_DATA LISTING:_
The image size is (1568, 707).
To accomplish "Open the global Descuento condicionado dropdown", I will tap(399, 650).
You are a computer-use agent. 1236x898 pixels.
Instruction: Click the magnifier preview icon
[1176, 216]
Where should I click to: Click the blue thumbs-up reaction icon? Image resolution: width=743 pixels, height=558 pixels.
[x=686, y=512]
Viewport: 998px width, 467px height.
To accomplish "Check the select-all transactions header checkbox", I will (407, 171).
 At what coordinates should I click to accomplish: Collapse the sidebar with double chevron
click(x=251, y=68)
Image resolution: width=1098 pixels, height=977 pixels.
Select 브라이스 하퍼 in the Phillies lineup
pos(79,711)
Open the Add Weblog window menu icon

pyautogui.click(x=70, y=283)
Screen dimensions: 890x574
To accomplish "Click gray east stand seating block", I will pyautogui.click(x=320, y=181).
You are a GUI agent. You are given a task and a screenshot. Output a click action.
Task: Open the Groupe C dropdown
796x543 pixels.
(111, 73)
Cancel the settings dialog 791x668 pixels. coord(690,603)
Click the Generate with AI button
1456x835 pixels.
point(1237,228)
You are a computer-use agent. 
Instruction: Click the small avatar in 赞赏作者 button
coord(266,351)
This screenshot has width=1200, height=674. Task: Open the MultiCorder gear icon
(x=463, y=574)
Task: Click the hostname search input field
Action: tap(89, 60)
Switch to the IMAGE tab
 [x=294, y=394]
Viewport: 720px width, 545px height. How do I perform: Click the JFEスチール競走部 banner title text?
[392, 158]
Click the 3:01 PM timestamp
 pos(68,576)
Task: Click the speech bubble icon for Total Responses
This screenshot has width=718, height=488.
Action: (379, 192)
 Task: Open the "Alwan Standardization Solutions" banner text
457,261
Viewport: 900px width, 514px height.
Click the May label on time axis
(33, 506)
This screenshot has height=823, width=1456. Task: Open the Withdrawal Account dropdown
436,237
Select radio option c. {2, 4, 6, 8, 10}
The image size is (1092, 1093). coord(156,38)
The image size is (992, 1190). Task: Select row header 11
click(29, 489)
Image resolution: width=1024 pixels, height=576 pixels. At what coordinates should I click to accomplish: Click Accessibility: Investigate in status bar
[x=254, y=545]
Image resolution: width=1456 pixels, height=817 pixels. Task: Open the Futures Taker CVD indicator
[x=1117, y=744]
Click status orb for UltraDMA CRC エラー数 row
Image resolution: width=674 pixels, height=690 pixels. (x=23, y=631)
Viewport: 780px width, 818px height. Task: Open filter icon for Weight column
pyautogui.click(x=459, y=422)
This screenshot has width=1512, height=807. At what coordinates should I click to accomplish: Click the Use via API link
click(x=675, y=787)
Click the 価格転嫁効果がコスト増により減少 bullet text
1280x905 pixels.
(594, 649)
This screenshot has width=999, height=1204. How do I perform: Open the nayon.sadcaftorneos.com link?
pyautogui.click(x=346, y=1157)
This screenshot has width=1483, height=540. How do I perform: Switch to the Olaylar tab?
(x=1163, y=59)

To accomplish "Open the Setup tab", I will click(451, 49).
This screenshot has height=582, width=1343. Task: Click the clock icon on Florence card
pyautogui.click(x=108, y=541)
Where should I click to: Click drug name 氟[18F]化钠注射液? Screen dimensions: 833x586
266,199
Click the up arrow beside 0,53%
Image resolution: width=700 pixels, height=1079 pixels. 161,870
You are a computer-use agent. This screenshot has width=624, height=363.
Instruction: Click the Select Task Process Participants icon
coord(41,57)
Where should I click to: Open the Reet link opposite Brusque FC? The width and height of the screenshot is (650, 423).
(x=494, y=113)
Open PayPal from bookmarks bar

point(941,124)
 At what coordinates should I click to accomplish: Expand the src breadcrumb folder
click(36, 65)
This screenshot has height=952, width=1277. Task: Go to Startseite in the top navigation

_DIRECTIONS FOR THIS TASK:_
Give the number of lines in the entries above that contain the string "computer", and nothing more.

_THE ANSWER:_
3